→ **Source excerpt**

__________

The agreement between two methods (methods agreement) is the extent to which identical findings can be obtained using two different measurement tools (Bland and Altman, 2010). In contrast to reliability, methods agreement intends to identify systematic errors rather than random errors. In this vein, the perfect agreement means similar results, whereas perfect reliability means high correlation (Thomas, 2017). The methods agreement is mainly conducted to reveal whether a new method can replace an old and gold-standard method and if a single method is rigorous enough to detect changes in participants’ opinions over time (Berchtold, 2016). However, if random error is larger than the change over time, the measurement tool would be unable to detect longitudinal changes (Berchtold, 2016). Hence, reliability underpins and should antecede the methods agreement analysis.
Several new tools have been recently developed to assist researchers in standardizing the research process and overcoming previous limitations such as the Q-assessor (Reber et al., 2000), FlashQ (Hackert and Braehler, 2007), and the Q-sortouch (Pruneddu, 2018). Nonetheless, none of them have undergone methods agreement analysis with the TPQM, nor does there exist any identified robust evaluation of their reliability.
The visual Q method (VQMethod) online research tool was developed to diminish the resource-ladenness of TPQM and to enhance its reliability and parsimony (Nazariadli, 2017). Moreover, the VQMethod has made the Q method research accessible and usable to a broad spectrum of researchers, due to the addition of new dimensions in the world of Q methodology research: video and audio (as Q items). For this, the purpose of this study is set out to evaluate the usability and psychometric properties of the VQMethod research tool in contrast to the TPQM.
Therefore, in a first stage, the usability (ease of use without need for any technical guidance/training) of VQ method survey (henceforth VQ survey) interface was tested on real users, with indicators of efficiency, effectiveness, and user satisfaction. Furthermore, in a second stage, the VQ survey interface underwent a test–retest reliability analysis with two measurement criteria: perspective overlaps, viewpoint stability and viewholder stability. Also, in this stage, the effect of time in taking VQ surveys on the reliability of VQ sorts was investigated. In a third stage, the methods agreement analysis was performed between the VQMethod and the TPQM to determine if there is any systematic bias (difference) between the two methods.
Hence, the following research questions and hypotheses guided this study:
Stage one
Q1: To what extent is the VQ survey interface usable for average users?
Stage two
H1. In VQMethod, the viewpoints remain stable at repeated measures.
H2. In VQMethod, the viewholders remain stable after repeated measures.
H3. In VQMethod, the time taken for completing a VQ survey significantly predicts the reliability of VQ sorts.
Stage three
Q2: To what extent do the TPQM and the VQMethod generate identical (V)Q sorts?
Stage one: examining the usability of the VQMethod research tool
Usability studies are mainly conducted to assess how well a new method or system can be used by people with no formal training (Holzinger, 2005). Usability measures the effectiveness and efficiency (overall performance) of a product, and the degree of end-user satisfaction (ISO 9241-11). Effectiveness addresses the complete accomplishment of the given tasks, efficiency is the needed time and resources, and satisfaction refers to both the overall and task-specific ease of use.

__________

→ **Stored rows**
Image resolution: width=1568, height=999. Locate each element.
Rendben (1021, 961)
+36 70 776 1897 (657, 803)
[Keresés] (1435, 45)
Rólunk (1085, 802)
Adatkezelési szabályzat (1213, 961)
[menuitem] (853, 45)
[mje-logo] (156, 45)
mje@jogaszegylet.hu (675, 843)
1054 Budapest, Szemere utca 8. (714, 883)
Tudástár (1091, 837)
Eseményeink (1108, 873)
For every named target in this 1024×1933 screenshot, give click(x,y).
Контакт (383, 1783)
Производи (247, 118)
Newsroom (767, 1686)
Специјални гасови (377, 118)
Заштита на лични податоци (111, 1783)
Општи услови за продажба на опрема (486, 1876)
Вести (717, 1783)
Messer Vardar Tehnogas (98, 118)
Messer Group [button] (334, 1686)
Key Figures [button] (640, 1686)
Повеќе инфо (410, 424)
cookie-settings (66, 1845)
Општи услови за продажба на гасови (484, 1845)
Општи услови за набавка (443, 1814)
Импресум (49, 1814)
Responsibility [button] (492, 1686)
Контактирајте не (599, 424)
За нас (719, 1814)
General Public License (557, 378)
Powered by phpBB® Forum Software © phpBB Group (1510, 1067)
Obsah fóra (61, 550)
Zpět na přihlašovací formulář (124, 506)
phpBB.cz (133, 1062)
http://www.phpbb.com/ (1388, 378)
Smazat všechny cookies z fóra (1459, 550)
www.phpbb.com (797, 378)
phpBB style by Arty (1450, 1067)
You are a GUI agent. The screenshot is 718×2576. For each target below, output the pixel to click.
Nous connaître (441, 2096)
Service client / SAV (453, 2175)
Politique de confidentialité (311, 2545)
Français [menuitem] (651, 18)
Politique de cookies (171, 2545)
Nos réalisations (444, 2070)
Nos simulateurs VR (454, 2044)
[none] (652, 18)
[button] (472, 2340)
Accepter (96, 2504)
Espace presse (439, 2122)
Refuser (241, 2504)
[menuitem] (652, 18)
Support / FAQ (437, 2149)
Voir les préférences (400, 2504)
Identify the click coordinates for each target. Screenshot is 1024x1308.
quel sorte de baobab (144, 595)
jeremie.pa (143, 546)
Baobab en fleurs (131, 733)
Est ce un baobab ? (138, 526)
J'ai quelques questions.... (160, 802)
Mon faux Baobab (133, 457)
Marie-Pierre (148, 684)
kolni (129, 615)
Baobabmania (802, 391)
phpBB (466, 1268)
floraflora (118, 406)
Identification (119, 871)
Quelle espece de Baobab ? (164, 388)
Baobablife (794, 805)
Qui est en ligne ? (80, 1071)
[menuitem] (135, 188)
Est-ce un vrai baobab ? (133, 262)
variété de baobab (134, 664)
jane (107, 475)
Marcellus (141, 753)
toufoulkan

__________

→ **Task set**
**a)** Answer these from the VQMethod excerpt:
(i) Which tool is credited to Pruneddu (2018)?
(ii) What two new kinds of Q items did the VQMethod add?
(iii) Which source is cited for usability studies checking use by people with no formal training?
**b)** Update the part of the VQMethod excerpt that opens with the words containing "Hence, the following" and closes with "of VQ sorts.", putting "respondents" in place of "viewholders".
**c)** List every tool the VQMethod excerpt names as recently developed to help researchers standardize the research process.
Answer using only the VQMethod excerpt.

→ **Solutions per task**
**a)**
(i) The Q-sortouch
(ii) Video and audio
(iii) Holzinger, 2005

**b)**
Hence, the following research questions and hypotheses guided this study:
Stage one
Q1: To what extent is the VQ survey interface usable for average users?
Stage two
H1. In VQMethod, the viewpoints remain stable at repeated measures.
H2. In VQMethod, the respondents remain stable after repeated measures.
H3. In VQMethod, the time taken for completing a VQ survey significantly predicts the reliability of VQ sorts.

**c)** Q-assessor, FlashQ, Q-sortouch